(Saved entries)
— start —

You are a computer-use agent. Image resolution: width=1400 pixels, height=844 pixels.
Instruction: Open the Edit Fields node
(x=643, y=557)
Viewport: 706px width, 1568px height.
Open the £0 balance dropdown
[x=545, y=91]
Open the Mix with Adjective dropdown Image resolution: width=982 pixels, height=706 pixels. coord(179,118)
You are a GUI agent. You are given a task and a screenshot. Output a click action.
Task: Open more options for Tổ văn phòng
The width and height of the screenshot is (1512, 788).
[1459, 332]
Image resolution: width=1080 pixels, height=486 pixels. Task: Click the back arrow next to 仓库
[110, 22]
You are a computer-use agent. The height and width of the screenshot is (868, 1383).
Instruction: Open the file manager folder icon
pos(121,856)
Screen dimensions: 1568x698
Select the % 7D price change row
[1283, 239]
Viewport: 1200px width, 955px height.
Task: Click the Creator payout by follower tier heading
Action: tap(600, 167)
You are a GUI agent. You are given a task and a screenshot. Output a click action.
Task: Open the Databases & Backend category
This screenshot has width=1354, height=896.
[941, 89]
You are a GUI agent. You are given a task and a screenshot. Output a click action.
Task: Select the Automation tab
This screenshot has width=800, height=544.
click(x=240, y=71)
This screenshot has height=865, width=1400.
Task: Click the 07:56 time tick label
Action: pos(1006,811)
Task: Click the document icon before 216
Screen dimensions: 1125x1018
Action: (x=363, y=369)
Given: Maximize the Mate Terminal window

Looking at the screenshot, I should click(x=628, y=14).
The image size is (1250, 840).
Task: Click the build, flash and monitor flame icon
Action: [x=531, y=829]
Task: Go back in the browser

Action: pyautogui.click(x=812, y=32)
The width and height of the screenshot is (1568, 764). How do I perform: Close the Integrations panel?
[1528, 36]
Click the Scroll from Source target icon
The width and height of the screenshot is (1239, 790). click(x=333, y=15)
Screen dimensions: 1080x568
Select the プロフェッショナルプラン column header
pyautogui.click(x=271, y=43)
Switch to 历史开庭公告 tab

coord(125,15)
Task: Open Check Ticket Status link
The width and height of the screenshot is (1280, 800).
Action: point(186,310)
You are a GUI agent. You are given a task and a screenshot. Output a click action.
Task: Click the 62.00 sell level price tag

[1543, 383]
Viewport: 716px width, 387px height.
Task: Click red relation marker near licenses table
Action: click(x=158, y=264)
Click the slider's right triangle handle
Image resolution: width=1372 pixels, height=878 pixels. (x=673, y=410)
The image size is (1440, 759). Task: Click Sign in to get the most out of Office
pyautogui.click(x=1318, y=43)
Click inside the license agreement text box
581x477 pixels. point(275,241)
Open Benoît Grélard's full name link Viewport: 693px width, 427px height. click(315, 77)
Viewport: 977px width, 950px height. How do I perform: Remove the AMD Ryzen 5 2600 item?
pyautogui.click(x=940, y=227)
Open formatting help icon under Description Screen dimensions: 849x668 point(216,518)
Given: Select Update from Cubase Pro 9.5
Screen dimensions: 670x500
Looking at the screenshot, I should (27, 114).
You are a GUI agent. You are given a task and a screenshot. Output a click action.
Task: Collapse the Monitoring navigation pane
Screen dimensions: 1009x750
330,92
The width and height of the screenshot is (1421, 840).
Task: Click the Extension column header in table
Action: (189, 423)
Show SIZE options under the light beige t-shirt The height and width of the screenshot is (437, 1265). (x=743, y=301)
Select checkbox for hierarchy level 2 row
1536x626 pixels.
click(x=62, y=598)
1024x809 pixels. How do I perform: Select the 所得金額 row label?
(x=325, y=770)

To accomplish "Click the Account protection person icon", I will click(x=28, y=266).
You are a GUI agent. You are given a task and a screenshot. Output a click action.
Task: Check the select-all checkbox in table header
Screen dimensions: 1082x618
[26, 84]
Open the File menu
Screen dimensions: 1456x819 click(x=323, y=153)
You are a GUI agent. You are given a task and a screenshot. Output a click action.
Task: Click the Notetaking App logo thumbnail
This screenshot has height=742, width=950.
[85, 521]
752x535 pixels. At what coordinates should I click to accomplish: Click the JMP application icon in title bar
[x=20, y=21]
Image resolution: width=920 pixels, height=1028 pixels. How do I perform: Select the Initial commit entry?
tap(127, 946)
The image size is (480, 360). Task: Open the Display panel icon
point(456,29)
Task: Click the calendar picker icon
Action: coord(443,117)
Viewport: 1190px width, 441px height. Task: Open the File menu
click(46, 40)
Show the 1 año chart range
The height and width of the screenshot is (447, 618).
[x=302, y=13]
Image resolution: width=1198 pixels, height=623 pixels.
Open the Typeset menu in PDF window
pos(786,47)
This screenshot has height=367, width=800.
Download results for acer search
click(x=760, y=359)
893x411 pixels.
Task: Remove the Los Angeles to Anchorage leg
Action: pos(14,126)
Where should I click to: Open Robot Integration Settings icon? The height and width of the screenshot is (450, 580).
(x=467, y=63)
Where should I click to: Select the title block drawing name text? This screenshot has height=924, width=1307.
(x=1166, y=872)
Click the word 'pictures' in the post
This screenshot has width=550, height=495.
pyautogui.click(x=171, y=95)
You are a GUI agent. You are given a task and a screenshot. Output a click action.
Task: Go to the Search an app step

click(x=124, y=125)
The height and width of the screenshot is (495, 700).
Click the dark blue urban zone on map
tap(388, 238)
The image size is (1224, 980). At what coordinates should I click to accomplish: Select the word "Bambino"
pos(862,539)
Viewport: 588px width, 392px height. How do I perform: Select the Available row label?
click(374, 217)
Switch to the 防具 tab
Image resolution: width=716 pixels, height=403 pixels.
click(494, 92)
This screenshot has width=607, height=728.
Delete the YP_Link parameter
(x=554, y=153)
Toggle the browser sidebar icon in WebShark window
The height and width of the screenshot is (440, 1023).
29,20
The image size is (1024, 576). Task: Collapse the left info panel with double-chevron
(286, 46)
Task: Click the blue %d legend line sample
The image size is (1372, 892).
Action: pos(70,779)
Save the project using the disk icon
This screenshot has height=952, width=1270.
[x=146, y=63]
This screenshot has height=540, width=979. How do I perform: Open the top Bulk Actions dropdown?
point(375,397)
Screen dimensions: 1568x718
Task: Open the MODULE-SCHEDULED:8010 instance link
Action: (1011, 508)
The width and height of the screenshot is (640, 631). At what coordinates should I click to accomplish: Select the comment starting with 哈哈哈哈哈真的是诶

— end —

Repeat the items above word for word, starting with the first line and going on through the line containing "Action: (x=363, y=369)", with both ends included.

Correct result:
You are a computer-use agent. Image resolution: width=1400 pixels, height=844 pixels.
Instruction: Open the Edit Fields node
(x=643, y=557)
Viewport: 706px width, 1568px height.
Open the £0 balance dropdown
[x=545, y=91]
Open the Mix with Adjective dropdown Image resolution: width=982 pixels, height=706 pixels. coord(179,118)
You are a GUI agent. You are given a task and a screenshot. Output a click action.
Task: Open more options for Tổ văn phòng
The width and height of the screenshot is (1512, 788).
[1459, 332]
Image resolution: width=1080 pixels, height=486 pixels. Task: Click the back arrow next to 仓库
[110, 22]
You are a computer-use agent. The height and width of the screenshot is (868, 1383).
Instruction: Open the file manager folder icon
pos(121,856)
Screen dimensions: 1568x698
Select the % 7D price change row
[1283, 239]
Viewport: 1200px width, 955px height.
Task: Click the Creator payout by follower tier heading
Action: tap(600, 167)
You are a GUI agent. You are given a task and a screenshot. Output a click action.
Task: Open the Databases & Backend category
This screenshot has width=1354, height=896.
[941, 89]
You are a GUI agent. You are given a task and a screenshot. Output a click action.
Task: Select the Automation tab
This screenshot has width=800, height=544.
click(x=240, y=71)
This screenshot has height=865, width=1400.
Task: Click the 07:56 time tick label
Action: pos(1006,811)
Task: Click the document icon before 216
Screen dimensions: 1125x1018
Action: (x=363, y=369)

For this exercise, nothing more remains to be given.